TASK: In the column on Obama's hero's journey, what is the title of the book by Christopher Vogler that it quotes?

Hero's journey is our journey
By Tad Bartimus
Posted January 23, 2009
Throughout his campaign, Barack Obama increasingly got tagged by his supporters as "the one," then was irreverently mocked by opponents who used the same label to raise doubts about his credibility.
In an August video, Republican presidential candidate John McCain's campaign compared Obama to both Jesus and Moses, with an unseen narrator intoning: "It shall be known that in 2008 the world will be blessed. They will call him 'The One.'"
Making fun of Obama's comment that "I have become a symbol of America returning to its best traditions," the McCain ad ended with:
"Barack Obama may be The One. But is he ready to lead?"
Prophecy is now reality; Obama IS the symbol of America by virtue of becoming "the one" we chose to lead us. The myths and mythology of his "hero's journey" now coalesce on the steps of the U. S. Capitol with the taking of the oath of office by our first African American president.
Whether we voted for or against him, or didn't even cast a ballot, we need fervently to hope for this slender, 46-year-old, relatively untested leader's success, because his fate is inextricably intertwined with ours.
If we depend on food stamps, need aid to dependent children, use Medicare, count on Social Security, have retirement savings tied up in the stock market, owe money on a mortgage, send a child to college, plan to be married or hold a job, we must have a strong, positive, optimistic and visionary leader of calm temperament, upstanding character and courageous will.
During the campaign, Obama promised to be all those things. We must hold him accountable to that promise; if he fails to live up to his billing, we will go down with him.
All of us, with lesser consequences, are on a hero's journey similar to his. Author Christopher Vogler, in his book "The Writer's Journey," believes a rite of passage is "as infinitely varied as the human race itself, yet its basic form remains constant."
The pattern celebrated in all cultures' stories through the ages, and sprung on late 20th century pop culture through the late Joseph Campbell's accessible Cliff Notes-style book "the Hero With a Thousand Faces, begins with "once upon a time."
Once upon a time, a human being leaves an ordinary life to reach for a higher purpose. That person is then mentored along the way. Rejection, failure and disappointment temporarily block the path, but after numerous heroic ordeals and a last-ditch effort against all odds, the hero triumphs, achieves the goal and reaps the reward.
Because figures that appear repeatedly in our dreams and fantasies accompany us on our journey, says Vogler, who credits Campbell's book with much of his inspiration, "stories constructed on the mythological model have the ring of psychological truth."
Obama, and all the storied heroes before him, tapped into this unfathomable well from which we all drink when he ran for the presidency on timeless universal themes of hope, change and "yes we can!"
"There are only two or three human stories," wrote Willa Cather in "O, Pioneers," and "they go on repeating themselves as fiercely as if they had never happened before."
Obama's story is a modern twist on an ageless epic, but it's being played out in the human race's most dangerous era, a time when the whole world waits to see if this hero with a Kansas mother, Kenyan father, and global superstardom has arrived in time to save us from our own mess.
The Victorian literary figure Thomas Carlyle, in his seminal essays "On Heroes," asserts that from the ashes of disaster, a relatively unknown figure always emerges to take charge and lead his followers away from the dangerous old into the security of the new.

SOURCE INFORMATION:
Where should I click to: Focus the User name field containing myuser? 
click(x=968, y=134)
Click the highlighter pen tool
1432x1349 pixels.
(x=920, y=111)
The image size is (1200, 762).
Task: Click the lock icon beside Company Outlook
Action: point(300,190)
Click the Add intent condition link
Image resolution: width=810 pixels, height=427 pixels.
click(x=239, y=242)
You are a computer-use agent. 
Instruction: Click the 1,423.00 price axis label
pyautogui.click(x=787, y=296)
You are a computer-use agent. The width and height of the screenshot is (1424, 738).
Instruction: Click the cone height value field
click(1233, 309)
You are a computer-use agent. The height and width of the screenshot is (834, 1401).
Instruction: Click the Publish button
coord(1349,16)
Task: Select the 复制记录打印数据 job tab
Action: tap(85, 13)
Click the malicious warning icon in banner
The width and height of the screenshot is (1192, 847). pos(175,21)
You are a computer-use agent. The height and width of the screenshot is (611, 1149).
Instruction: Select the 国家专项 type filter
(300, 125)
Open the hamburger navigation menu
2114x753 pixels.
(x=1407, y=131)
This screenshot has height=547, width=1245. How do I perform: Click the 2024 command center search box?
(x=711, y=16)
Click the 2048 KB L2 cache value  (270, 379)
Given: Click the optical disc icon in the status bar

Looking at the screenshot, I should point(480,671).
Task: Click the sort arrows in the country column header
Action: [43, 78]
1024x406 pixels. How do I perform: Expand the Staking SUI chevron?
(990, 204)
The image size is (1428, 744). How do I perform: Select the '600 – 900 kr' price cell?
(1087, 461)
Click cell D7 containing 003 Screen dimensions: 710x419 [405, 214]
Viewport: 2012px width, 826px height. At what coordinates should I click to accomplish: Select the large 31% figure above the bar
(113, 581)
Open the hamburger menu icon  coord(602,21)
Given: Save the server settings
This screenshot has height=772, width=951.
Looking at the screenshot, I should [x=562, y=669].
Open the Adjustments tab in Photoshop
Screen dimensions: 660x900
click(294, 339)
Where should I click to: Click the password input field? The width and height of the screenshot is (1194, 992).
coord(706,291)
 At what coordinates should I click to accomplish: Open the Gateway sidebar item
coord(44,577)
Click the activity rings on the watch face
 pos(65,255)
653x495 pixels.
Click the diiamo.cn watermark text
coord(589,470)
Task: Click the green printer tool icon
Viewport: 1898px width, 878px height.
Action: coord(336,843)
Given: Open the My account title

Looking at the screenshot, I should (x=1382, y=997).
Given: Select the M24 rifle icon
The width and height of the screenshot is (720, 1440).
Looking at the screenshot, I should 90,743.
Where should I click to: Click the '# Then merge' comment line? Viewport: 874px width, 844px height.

ANSWER FOR THIS EXERCISE: "The Writer's Journey"